--- What you will do ---
Could you reproduce the data word for word, beginning at the line that contains "1080x2209 pixels. At" and stopping after the line that contains "[x=387, y=1434]", with the pictures left out?

--- Extracted information ---
Start
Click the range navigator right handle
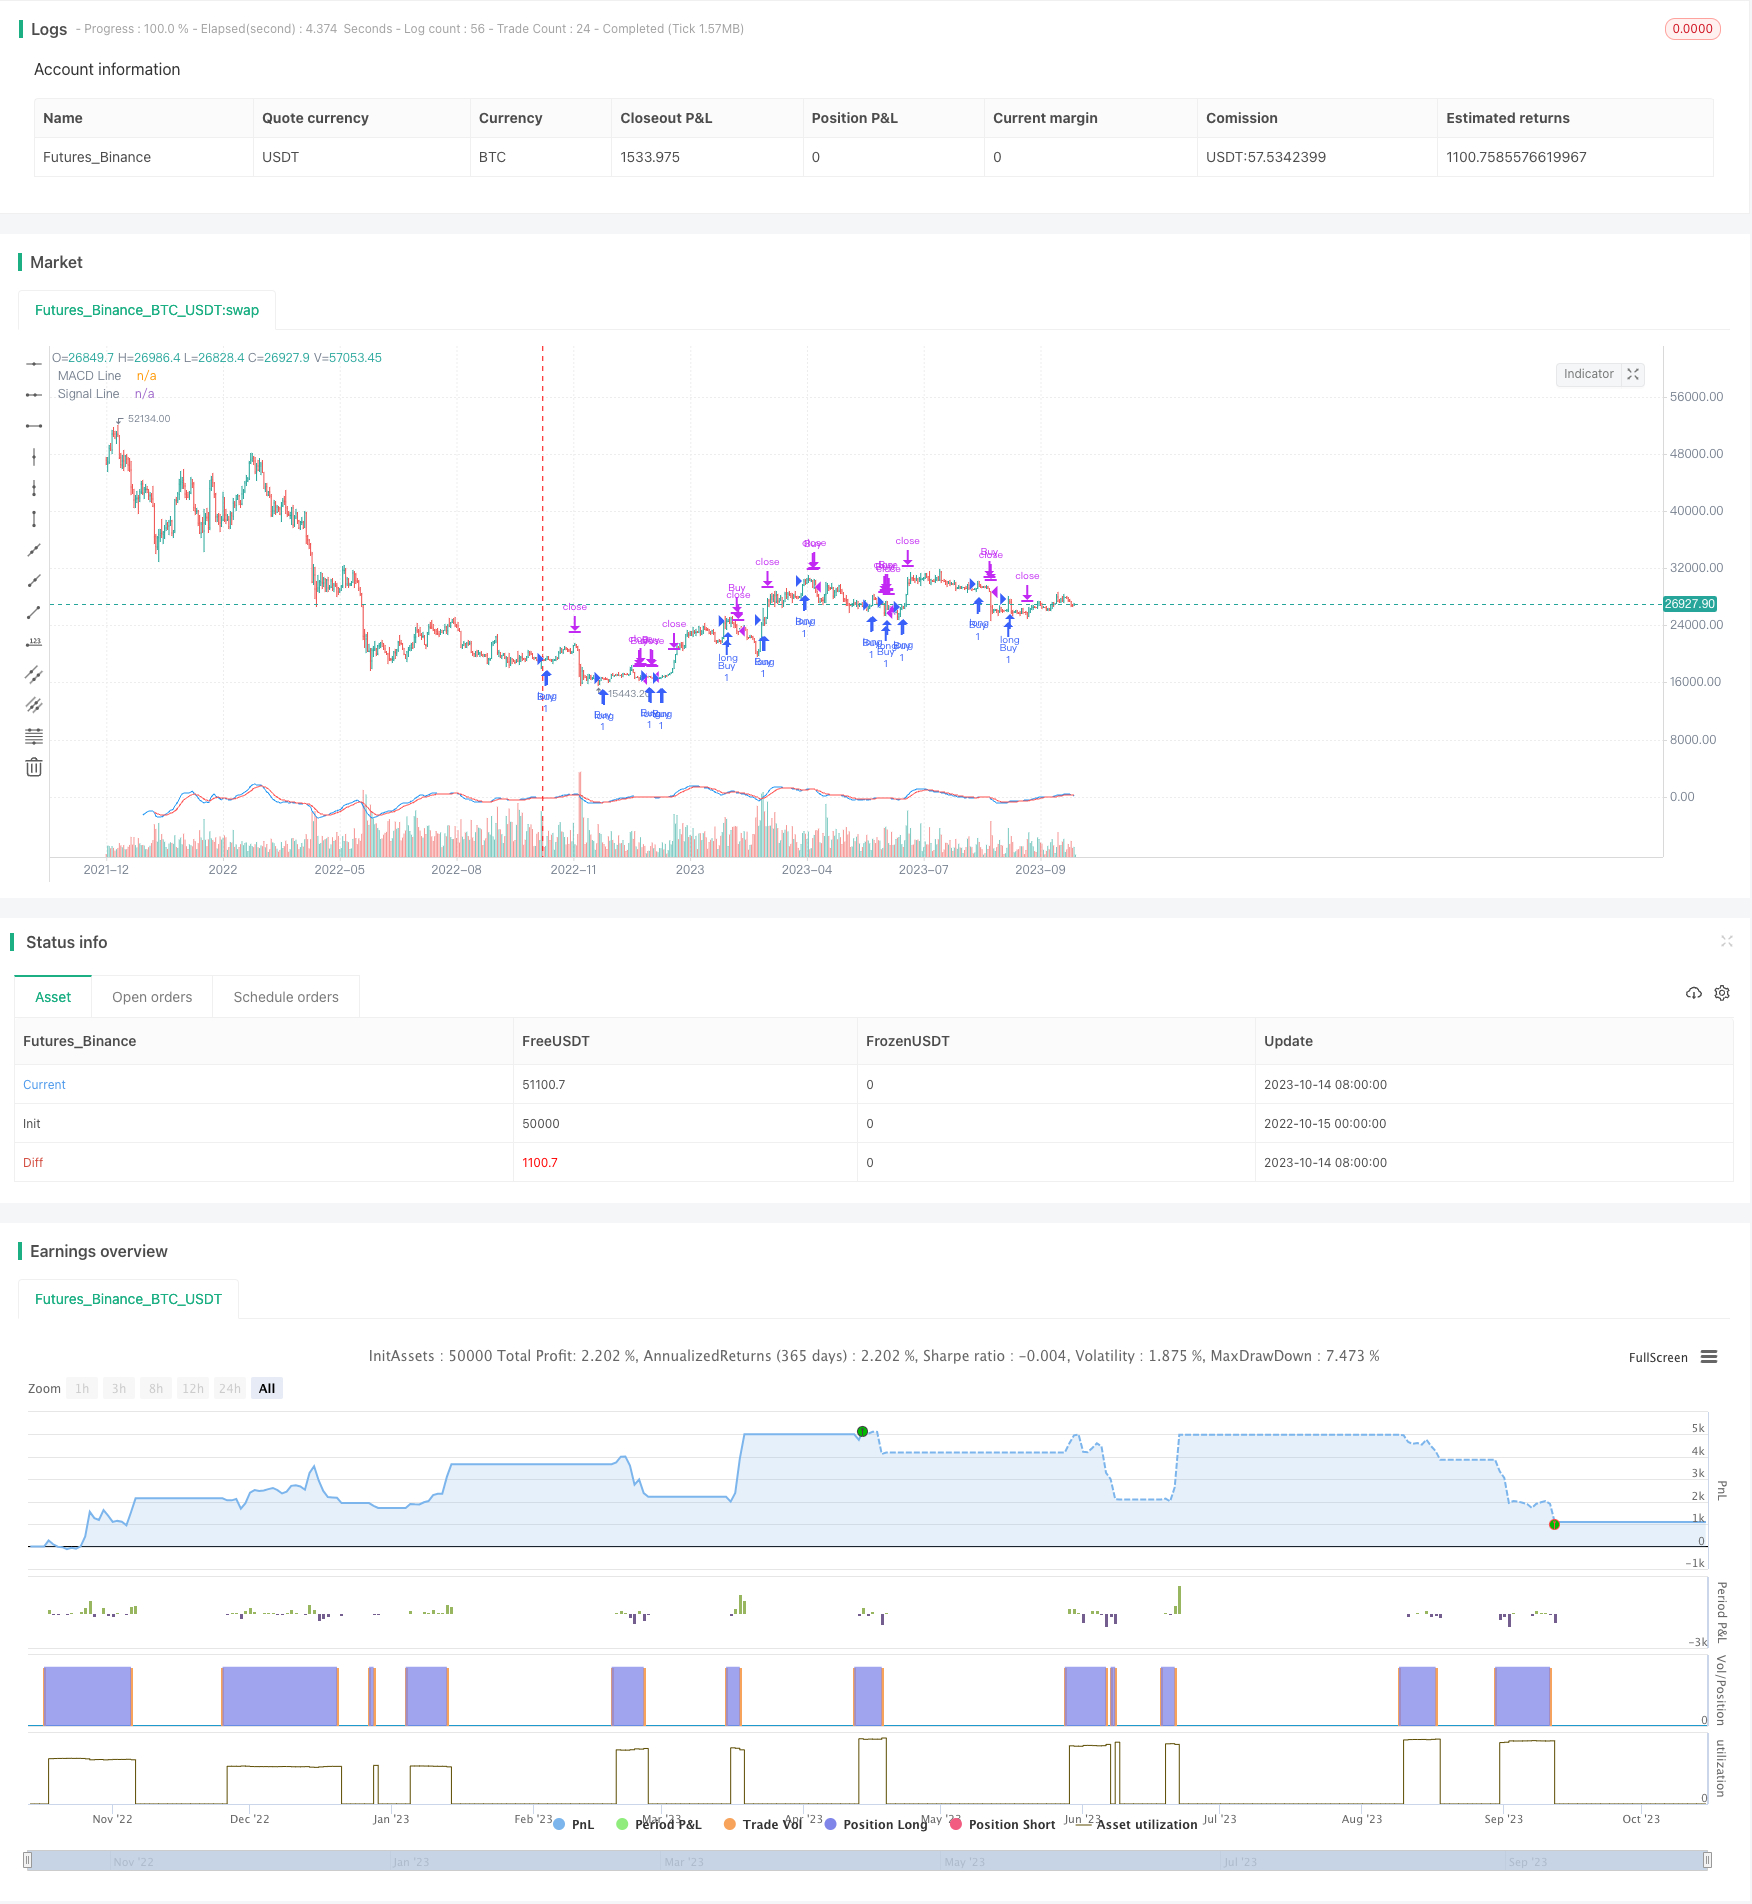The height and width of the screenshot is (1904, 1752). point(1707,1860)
End
Start
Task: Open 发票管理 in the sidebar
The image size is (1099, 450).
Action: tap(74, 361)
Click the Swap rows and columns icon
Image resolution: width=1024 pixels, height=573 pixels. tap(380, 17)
End
Start
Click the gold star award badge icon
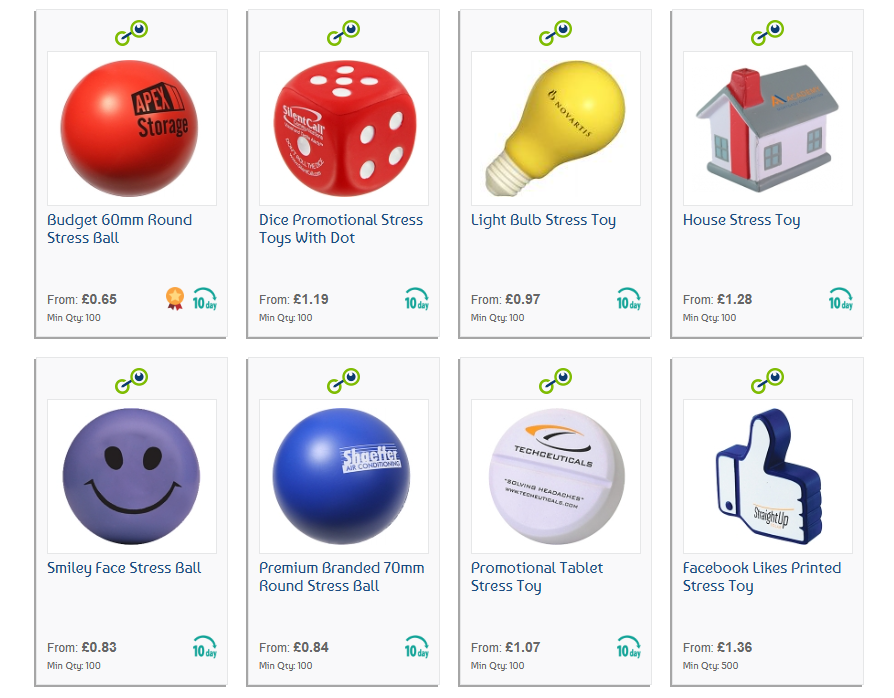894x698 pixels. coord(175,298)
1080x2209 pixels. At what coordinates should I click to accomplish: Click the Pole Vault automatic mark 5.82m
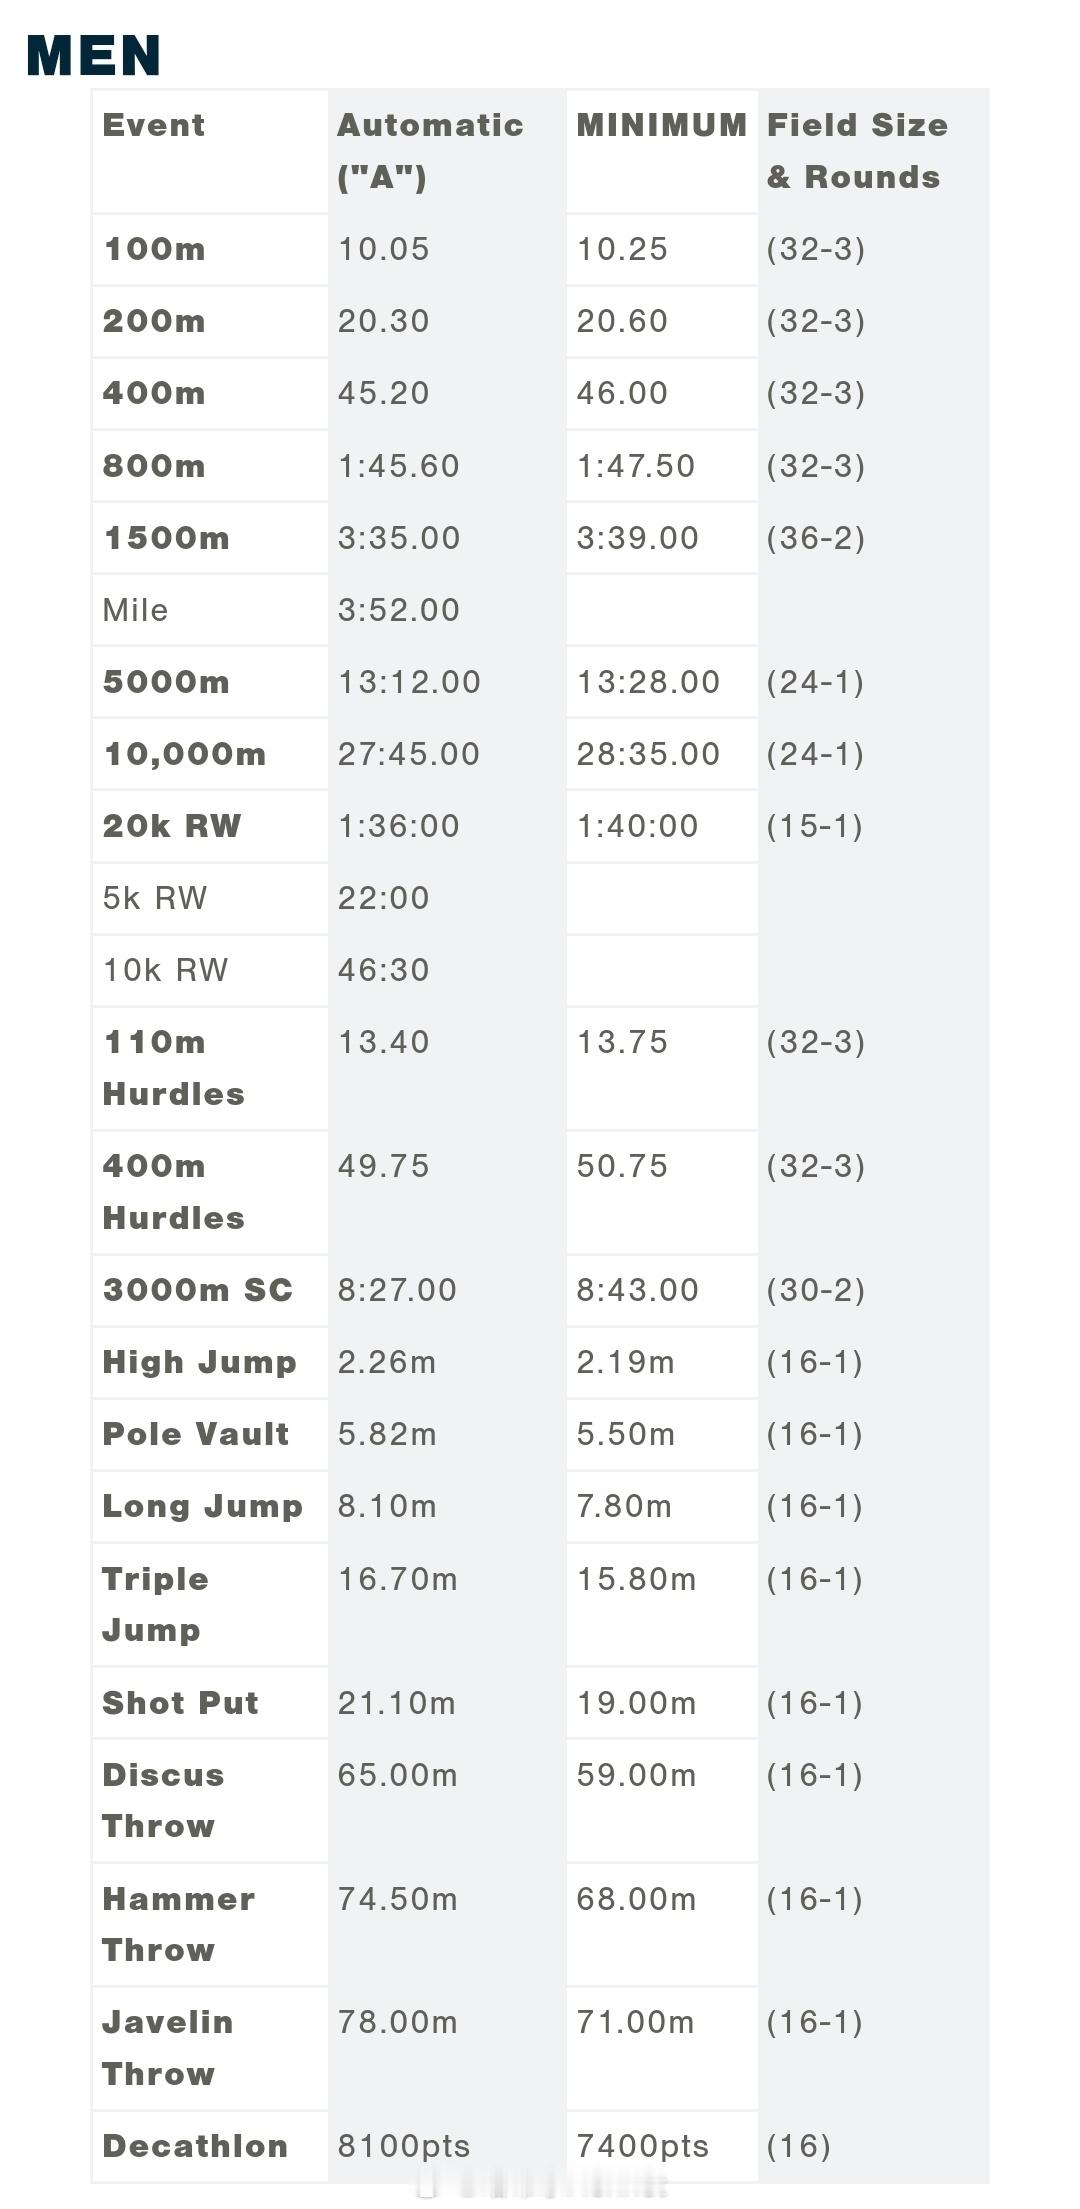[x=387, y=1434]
End
--- Exercise response ---
1080x2209 pixels. At what coordinates should I click to accomplish: Click the Pole Vault automatic mark 5.82m
[x=387, y=1434]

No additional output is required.